I wrote a little something on compassion fatigue because we’re months into COVID-19 and we need to take care of ourselves.
Tired? Trouble falling asleep? Feelings of dread? Snapping at the ones you love? (Whoops, guilty).
Compassion fatigue is becoming more evident as we navigate our way through this COVID-19 lifestyle (temporary, but a lifestyle nonetheless). This fatigue is a level of exhaustion and stress resulting from helping or wanting to help people who experience trauma or who are suffering. It’s a term used mostly in a healthcare setting and now applies to anyone managing this crisis – workers battling on the front-line, those inundated with negative media stories, kids receiving calls from worried parents, or those who normally derive happiness out of connecting with one another in person.
Every day this week, I encourage you to write “time for self-compassion” at the top of your To-Do List. Show yourself the same positive, loving attitude and kindness you would give it to your friend or your colleague. WARNING: if you’re practicing self-compassion for the first time, it feels strange and intrusive and you may be overwhelmed by the thought of “I’m wasting my time…” But please remember, the better care we give to ourselves, the better care we can give to others.

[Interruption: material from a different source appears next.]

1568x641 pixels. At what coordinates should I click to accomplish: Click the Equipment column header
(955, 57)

The way we practice and perceive self-compassion is different for everyone. I’m sharing my five tips:
1. Don’t look at the clock and calculate how few hours you’ll have in bed. Go to bed thinking, “I will get a restful sleep.” (You’ll be surprised at how rested you feel the following morning)

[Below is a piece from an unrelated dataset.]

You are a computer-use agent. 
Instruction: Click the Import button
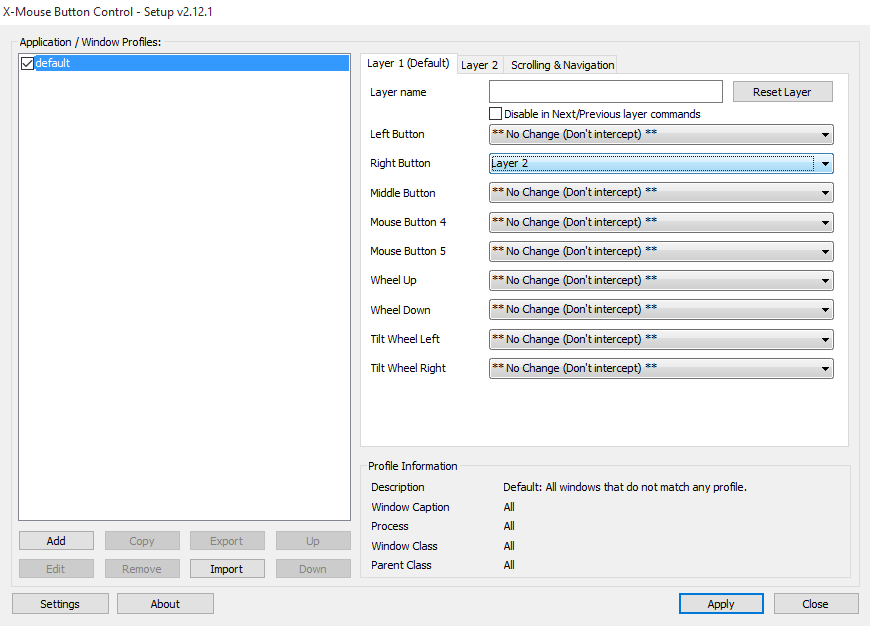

2. Write down a few things you’re grateful for on a sticky note and stick it somewhere visible (I suggest to the door of your fridge or cupboards – the most visited places while many of us live in isolation).
3. Start each day by listening to either of these songs (and I urge you to get involved in these songs. Shamelessly pick up that spatula and use it as a microphone): Break my Stride and Eye of the Tiger
4. Meditate. I’m not saying transcendental meditate, have an epiphany and go live in a yurt, I’m saying take 10 deep breaths or 1-2 minutes to think about absolutely nothing.
5. Change your language. Instead of saying, “Where do I even begin?” write down attainable goals you can accomplish. Instead of saying, “This is going to be a long day” say, “I have enough time to complete all my tasks.” And please, stop saying, “I could write a book about this.” Have you tried writing a book? Most writers can’t even write a book. IT’S REALLY HARD and the reality is, you probably can’t write a book about it.
How do you practice self-compassion?